See all Top Pros' predictions for 2007

eResearch ( ERES) reported their December fourth quarter in line with the consensus, but below my expectations. I am convinced that each quarter for the rest of this year will be sequentially stronger. At the same time, I do not understand why revenues have not started accelerating yet.

Sales were only $19.9 million [in the quarter], down from $25.4 million last year, yet backlog is up sharply to a whopping $96.4 million. Net income was four cents a share on a GAAP basis, or five cents pro forma. The Street was looking for four cents pro forma on $19.4 million, so they slightly beat the Street's expectations.

The company seems to be setting the guidance bar low enough to make it easy to beat. They are guiding for $95 million to $103 million in sales this year when they have a backlog of $96.4 million already on the books! They already have as many transactions in backlog booked for 2007 as they performed in all of 2006.

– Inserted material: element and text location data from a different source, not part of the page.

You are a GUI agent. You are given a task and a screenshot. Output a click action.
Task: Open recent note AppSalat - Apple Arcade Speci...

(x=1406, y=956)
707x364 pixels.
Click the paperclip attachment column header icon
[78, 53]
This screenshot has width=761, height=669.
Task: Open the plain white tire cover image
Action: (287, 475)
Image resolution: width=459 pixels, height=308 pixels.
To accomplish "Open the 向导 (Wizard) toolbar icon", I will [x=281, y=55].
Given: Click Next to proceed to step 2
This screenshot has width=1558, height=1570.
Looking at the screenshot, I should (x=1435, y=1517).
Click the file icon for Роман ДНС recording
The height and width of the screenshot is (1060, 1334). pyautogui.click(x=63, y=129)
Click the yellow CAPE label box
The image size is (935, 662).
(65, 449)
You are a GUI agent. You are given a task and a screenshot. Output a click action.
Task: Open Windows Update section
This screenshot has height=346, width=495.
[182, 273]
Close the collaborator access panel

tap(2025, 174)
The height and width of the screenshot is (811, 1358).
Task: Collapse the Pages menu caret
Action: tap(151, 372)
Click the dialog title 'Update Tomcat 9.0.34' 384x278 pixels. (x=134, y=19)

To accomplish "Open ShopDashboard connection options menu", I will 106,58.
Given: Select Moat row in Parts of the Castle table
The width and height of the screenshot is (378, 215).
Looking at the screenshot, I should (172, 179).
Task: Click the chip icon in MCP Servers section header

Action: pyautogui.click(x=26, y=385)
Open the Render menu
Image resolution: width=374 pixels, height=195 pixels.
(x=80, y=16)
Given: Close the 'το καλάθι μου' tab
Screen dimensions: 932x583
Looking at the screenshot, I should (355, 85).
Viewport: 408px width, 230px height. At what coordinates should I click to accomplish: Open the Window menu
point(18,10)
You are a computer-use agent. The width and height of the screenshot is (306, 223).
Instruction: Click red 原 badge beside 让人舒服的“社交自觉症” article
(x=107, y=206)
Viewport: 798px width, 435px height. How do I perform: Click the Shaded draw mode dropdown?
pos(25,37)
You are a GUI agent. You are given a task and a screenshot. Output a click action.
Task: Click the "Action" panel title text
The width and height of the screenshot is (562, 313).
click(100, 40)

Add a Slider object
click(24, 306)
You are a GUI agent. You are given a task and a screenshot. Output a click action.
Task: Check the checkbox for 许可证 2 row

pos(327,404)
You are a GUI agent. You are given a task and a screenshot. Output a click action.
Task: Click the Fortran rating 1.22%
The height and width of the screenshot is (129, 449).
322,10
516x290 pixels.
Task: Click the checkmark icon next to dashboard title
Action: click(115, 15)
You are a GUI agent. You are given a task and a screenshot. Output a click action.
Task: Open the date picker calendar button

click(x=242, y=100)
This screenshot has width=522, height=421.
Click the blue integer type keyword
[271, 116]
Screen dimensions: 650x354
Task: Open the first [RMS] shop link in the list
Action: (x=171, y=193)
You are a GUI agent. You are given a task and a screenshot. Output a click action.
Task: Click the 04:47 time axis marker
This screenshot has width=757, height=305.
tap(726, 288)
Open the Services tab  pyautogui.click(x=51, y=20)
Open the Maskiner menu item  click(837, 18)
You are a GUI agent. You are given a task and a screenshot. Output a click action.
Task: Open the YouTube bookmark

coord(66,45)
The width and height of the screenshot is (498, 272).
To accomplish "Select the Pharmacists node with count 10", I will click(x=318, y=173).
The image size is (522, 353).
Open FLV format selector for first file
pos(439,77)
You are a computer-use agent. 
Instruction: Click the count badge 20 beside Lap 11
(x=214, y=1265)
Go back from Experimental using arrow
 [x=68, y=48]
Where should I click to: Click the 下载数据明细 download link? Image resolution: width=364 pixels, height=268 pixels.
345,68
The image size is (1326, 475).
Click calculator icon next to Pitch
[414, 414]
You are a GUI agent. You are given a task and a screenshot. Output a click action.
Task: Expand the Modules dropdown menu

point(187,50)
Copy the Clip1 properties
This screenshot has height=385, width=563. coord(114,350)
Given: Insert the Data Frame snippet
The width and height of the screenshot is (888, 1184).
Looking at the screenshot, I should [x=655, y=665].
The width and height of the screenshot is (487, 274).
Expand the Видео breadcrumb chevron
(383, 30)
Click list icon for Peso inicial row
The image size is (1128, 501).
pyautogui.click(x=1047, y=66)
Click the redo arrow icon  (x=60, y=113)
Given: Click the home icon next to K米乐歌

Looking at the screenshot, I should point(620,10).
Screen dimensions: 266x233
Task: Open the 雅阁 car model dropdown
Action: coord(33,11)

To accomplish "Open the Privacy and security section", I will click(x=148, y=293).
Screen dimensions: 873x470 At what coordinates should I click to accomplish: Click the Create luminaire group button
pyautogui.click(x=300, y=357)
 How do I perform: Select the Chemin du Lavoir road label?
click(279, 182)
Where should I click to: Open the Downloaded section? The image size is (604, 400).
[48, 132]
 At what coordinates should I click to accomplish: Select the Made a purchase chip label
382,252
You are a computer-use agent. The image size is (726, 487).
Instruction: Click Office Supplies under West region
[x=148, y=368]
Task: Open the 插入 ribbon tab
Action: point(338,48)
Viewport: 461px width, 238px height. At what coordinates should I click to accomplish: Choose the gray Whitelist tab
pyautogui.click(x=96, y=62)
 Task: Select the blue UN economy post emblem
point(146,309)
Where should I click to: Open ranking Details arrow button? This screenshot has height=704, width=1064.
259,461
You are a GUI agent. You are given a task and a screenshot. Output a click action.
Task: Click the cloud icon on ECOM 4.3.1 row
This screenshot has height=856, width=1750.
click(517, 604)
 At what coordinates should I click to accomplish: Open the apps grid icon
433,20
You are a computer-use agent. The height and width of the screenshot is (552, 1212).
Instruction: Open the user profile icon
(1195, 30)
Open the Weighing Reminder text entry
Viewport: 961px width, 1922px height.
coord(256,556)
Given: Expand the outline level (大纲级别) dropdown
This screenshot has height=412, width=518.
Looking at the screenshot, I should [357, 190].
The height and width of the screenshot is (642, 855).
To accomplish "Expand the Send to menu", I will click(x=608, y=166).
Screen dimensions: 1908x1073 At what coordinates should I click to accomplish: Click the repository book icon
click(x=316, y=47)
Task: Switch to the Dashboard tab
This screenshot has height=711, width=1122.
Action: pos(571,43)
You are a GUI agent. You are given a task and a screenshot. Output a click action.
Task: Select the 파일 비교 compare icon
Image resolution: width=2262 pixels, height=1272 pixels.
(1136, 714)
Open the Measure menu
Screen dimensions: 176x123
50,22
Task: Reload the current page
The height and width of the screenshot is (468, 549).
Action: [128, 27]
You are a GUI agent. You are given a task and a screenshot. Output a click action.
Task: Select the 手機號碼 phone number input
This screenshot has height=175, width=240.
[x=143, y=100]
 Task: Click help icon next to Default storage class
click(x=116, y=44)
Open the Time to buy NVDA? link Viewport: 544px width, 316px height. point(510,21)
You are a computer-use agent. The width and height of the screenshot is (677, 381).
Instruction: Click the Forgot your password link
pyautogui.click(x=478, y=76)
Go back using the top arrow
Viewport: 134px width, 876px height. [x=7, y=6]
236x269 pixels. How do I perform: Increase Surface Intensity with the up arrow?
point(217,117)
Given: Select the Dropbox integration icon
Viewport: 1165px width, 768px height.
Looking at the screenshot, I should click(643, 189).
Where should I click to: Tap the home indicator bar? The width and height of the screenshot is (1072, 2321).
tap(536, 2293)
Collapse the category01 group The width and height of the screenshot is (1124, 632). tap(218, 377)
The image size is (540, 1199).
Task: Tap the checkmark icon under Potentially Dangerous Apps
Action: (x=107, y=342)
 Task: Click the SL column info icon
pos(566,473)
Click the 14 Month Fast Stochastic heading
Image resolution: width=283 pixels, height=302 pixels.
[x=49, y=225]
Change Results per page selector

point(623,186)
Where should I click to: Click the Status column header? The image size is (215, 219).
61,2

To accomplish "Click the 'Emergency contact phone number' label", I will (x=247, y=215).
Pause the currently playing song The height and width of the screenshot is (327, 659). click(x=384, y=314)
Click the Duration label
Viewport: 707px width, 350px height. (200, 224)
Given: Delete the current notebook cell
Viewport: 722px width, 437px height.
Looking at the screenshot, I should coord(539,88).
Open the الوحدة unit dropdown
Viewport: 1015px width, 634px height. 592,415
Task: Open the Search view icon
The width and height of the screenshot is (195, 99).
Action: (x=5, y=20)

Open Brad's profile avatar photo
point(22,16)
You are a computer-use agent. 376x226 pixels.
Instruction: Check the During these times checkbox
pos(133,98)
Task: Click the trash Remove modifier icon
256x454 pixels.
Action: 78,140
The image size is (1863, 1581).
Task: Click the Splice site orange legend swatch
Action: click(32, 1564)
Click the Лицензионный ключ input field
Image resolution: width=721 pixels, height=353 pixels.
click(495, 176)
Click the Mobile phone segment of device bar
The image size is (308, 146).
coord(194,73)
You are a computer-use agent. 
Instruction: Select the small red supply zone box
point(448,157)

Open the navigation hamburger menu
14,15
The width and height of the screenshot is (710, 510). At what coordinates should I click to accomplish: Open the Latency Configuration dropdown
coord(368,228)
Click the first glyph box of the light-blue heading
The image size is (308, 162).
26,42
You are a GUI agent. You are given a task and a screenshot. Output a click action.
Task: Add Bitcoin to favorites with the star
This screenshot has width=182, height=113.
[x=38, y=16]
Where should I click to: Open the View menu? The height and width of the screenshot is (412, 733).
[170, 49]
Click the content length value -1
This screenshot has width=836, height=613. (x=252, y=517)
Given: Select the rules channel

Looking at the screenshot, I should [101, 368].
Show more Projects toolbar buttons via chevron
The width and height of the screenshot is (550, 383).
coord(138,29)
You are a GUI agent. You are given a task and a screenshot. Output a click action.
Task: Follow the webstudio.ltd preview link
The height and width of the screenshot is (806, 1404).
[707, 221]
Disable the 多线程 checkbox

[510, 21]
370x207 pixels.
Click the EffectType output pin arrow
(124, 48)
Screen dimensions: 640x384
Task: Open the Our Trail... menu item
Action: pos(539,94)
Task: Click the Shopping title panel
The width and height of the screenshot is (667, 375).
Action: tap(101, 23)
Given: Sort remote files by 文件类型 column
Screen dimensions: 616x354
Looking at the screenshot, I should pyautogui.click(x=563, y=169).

There is no shortage of business, and they continue to book new orders at a rate far higher than their quarterly revenues. (The company helps pharmaceutical, biotechnology and medical device companies collect and interpret cardiac-safety and clinical data-Editor.) They have to grow to a $30-million-per-quarter revenue rate in order to complete the work they have on their books.

There used to be a six-month delay between contract signing and commencement of the study. Now the delay apparently has doubled to 12-months. Fortunately, the adjustment appears to be over. Prices for semi-automated studies rose 8% from the September to the December quarter, suggesting less pressure on booking business. It could be that the backlog will steadily build from now on, reflecting a new business model based on a 12-month delay between contract signing and clinical-trial commencement. That would mean revenues would steadily grow to the $30-million-per-quarter level and beyond.

But I still think ERES customers [will] try to accelerate cardiac-safety trials, which would be very good news, jumping us to the $30 million level in June or September, rather than December.

Even without that, though, I think the stock is past its bottom and headed up for many years to come. [Closing last Friday above 7], it was selling for 3.5x this year's sales and 24x earnings guidance, with sales expected to grow 19% and earnings 25%. ERES remains a Top Buy all the way up to $16, and I think my $30 target is just a matter of time.